Пожалуй, лишь так и возможно приблизиться к желаемой гармонии, где «телёнок, и молодой лев, и вол будут вместе». Поскольку царство Божие пока пребывает исключительно внутри нас, а Мироздание только приглядывается к нам, не водительствуя и нас не привечая.
«Молчи, скрывайся и таи…»
Все пути ведут к разочарованию – утверждал поэт Юлиан Тувим. Сложно упрекнуть польского классика в отсутствии серьёзного подхода к проблеме, однако далеко не любые пути отмечены такой пагубой, а только те, которые скоропостижно приводят к цели. Можно обнаружить бесчисленное множество дорог, предназначенных исключительно для вечного и неустанного движения, существующих без каких-либо дорожных знаков, без вех и вообще не имеющих никаких указанных направлений.
Разумеется, цель – категория, чаще всего, социальная, и как она соотносится с личным пространством человека, во многом зависит от степени его общественной вовлечённости.

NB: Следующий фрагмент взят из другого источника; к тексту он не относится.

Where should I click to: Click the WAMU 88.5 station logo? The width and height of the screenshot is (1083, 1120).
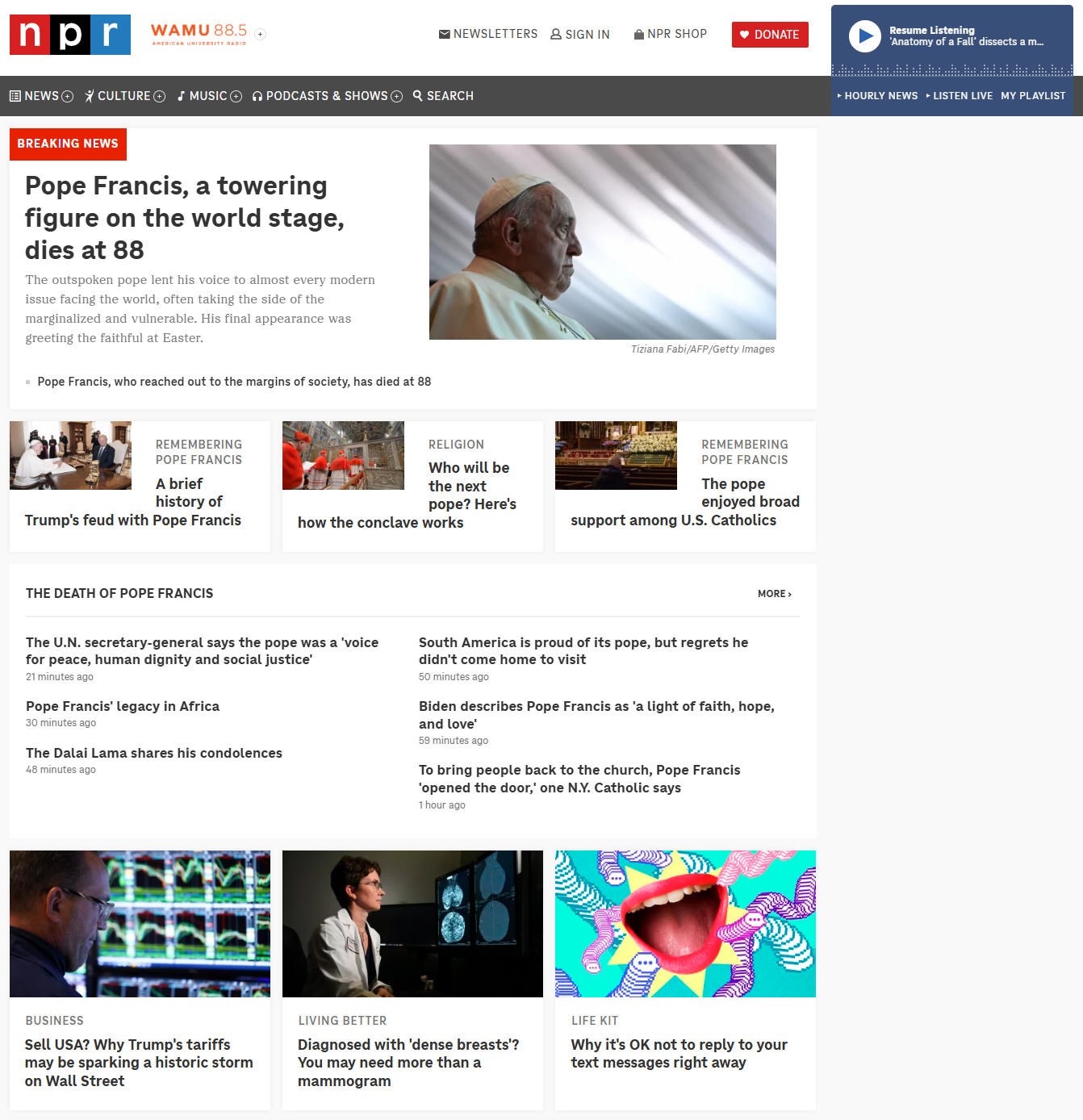[x=199, y=34]
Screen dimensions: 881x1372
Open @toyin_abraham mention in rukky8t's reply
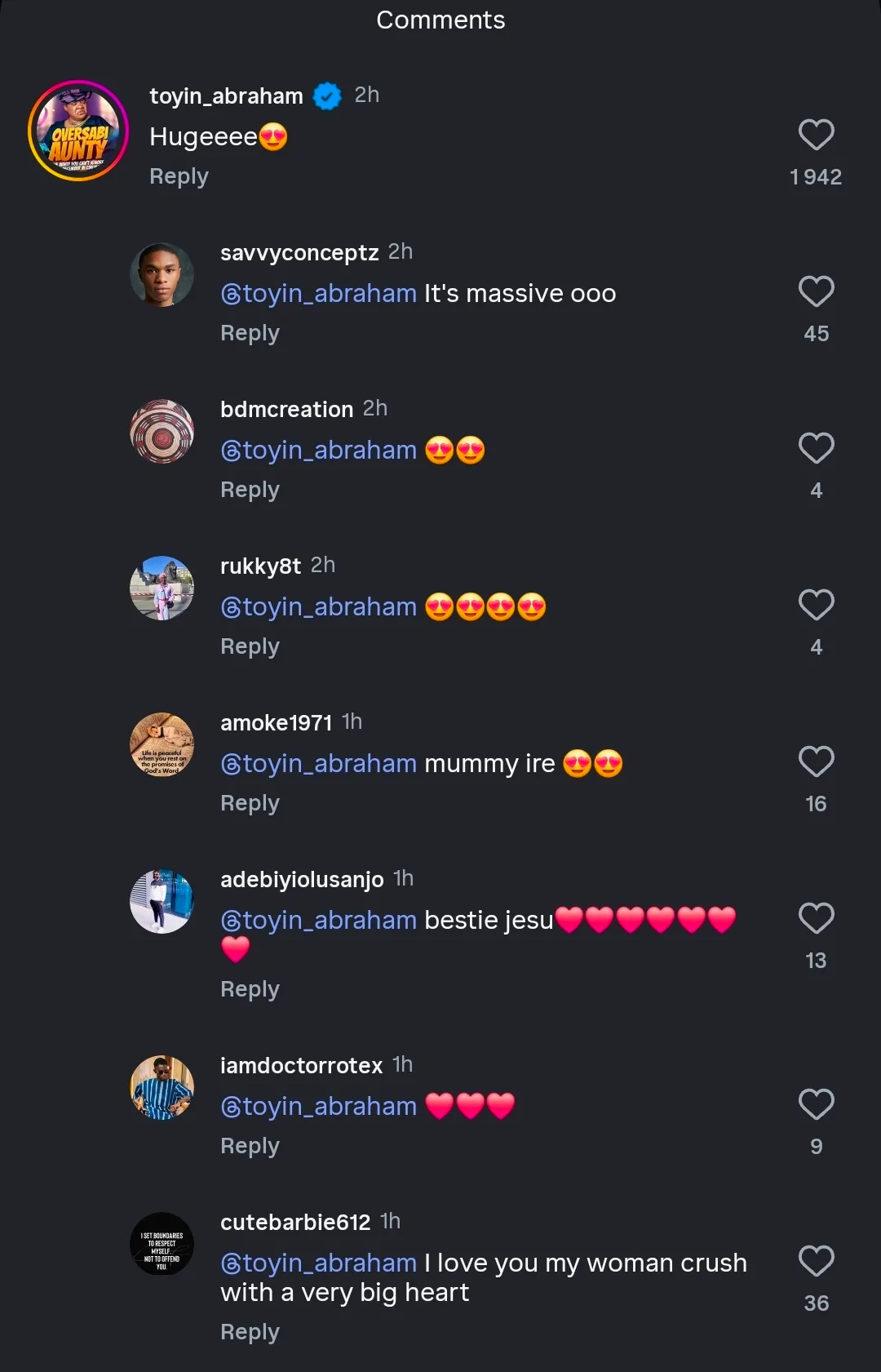tap(319, 607)
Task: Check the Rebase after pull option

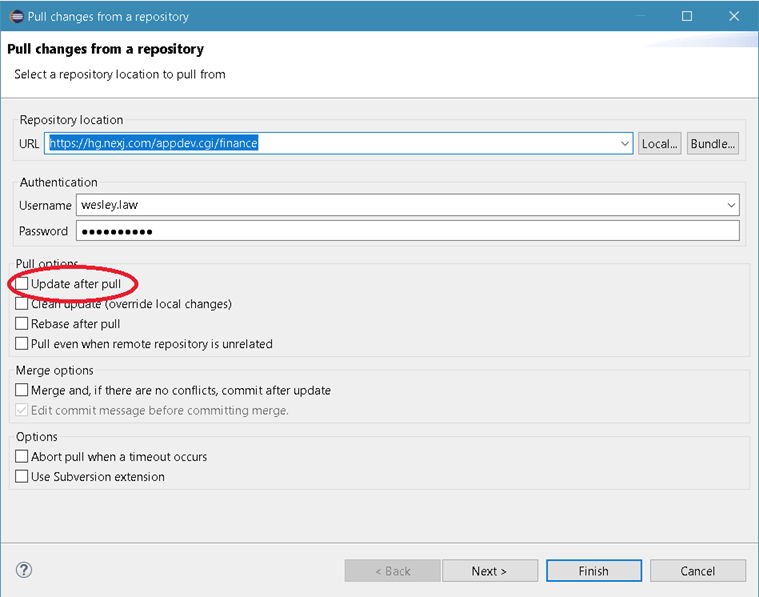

Это общество вынуждает его выбирать те или иные пути, а всё навязанное заставляет забыть об исключительности и подлинной полноте человеческого бытия. Ведь каким бы дружелюбным не представал перед человеком мир – он априори противоречит не только личной свободе, но и осознанию этим человеком собственной значимости и неповторимости.
Такую целокупную экзистенциальную версию, в пику общественно-слаженному Тувиму, выдвигает другой мировой классик – русский поэт Фёдор Тютчев. Вот это, пожалуй, и есть «самое высшее в мире искусство», как бы при том не настаивал на социальной природе «самого высшего» другой русский поэт – Сергей Есенин.